We have a look at a new kind of public transport
This week I decided to try something new, something different. I decided to do the unthinkable and test drive public transport. No, I didn’t take my seat on the 16 from Drumcondra to George’s Street in Dublin 2. I didn’t hop in a Taxi to take me from my front door to the office. I wasn’t sampling Dublin Bikes. What I did do was sample GoCar. You’ve heard of it haven’t you? I see it on Twitter and Facebook often - people seem to enjoy taking selfies beside the cars. I think people see them as being kind of quirky. I mean the logo looks nice sitting on the Ford Fiestas or the Hyundai i10s they use.
GoCar was launched in Cork City in September 2008. Since then the company has gone from strength to strength. By September 2010 the company launched their first Dublin GoBase, just off Camden Street. This week I met with the GoCar team and asked them to let me sample their system and how it works.

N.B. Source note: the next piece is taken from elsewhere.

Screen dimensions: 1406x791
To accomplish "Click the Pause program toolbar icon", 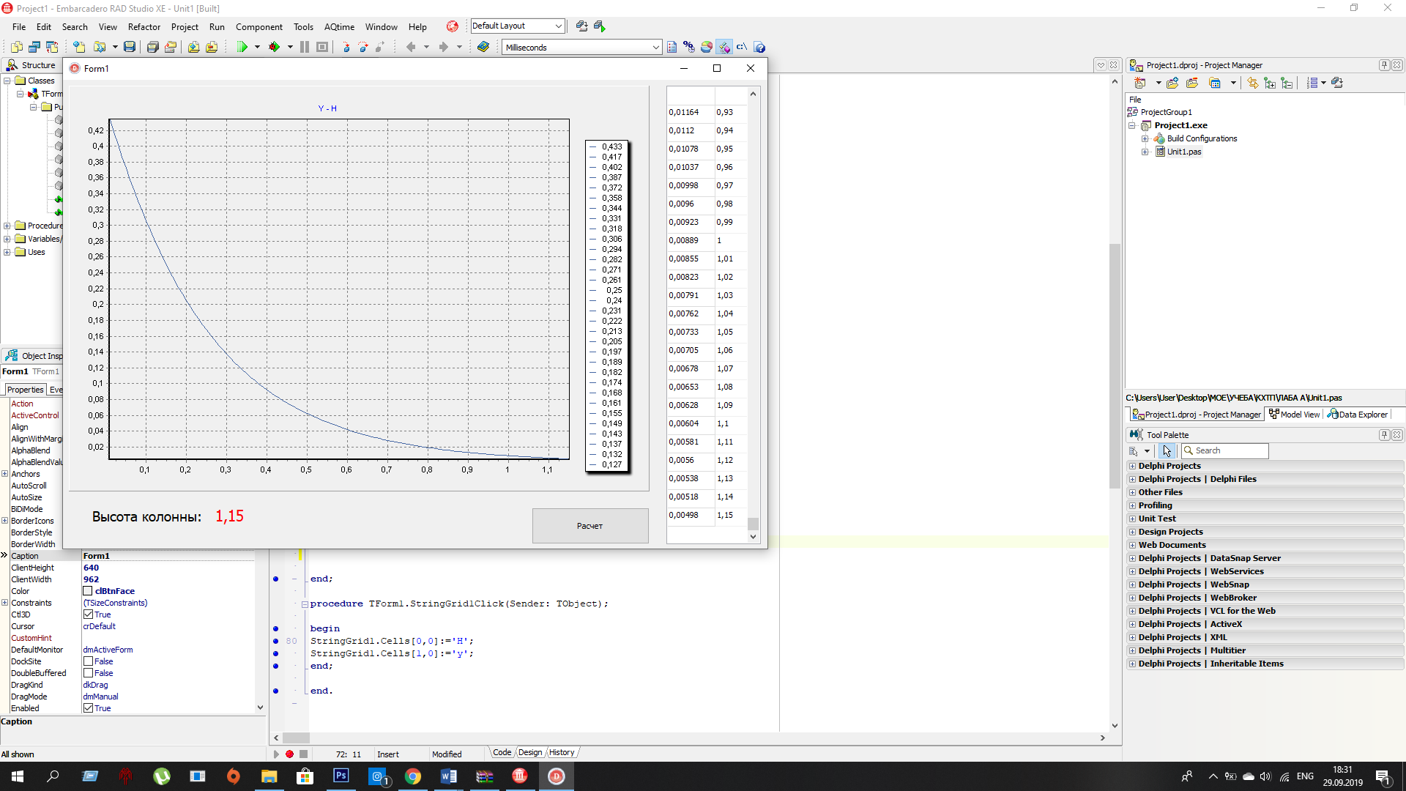I will pos(305,47).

I have to say that I am a fan of the concept. GoCar wouldn’t be too dissimilar to Dublin Bikes. To people who live in and around a city, this could be an alternative to driving with their own car. It works best for people who have an adequate public transport system near their homes and offices. My view of the GoCar system is that a person would use public transport to get in and out of work, and then use a GoCar for smaller return trips they may need to make from the city (list of bases inside and outside of Dublin and Cork cities can be found here). It’s also handy for people who enjoy day-tripping without the expense of owning a car. Hey, some people use it just to do the weekly shop.
The system is run like a club. People are asked to respect the next user, which is something I really like. For example, when you book a GoCar you’re asked to state how long you need it for, so as to allow for other bookings. If you feel you’re not going to make it back within the allotted time, you’re asked to contact base to see if you can extend your time period. If the car is free for the next hour they say go ahead. If not they ask you to return, or they try and arrange an alternative for the next customer. I like the way that it’s run on a kind of respect system.
Who’s it for?
It’s hard to knock an idea like this, but at the same time it’s not suited to everybody. In my view it’s not for people whose area isn’t well serviced in terms of public transport. It’s not for people who don’t live or work near a GoBase either.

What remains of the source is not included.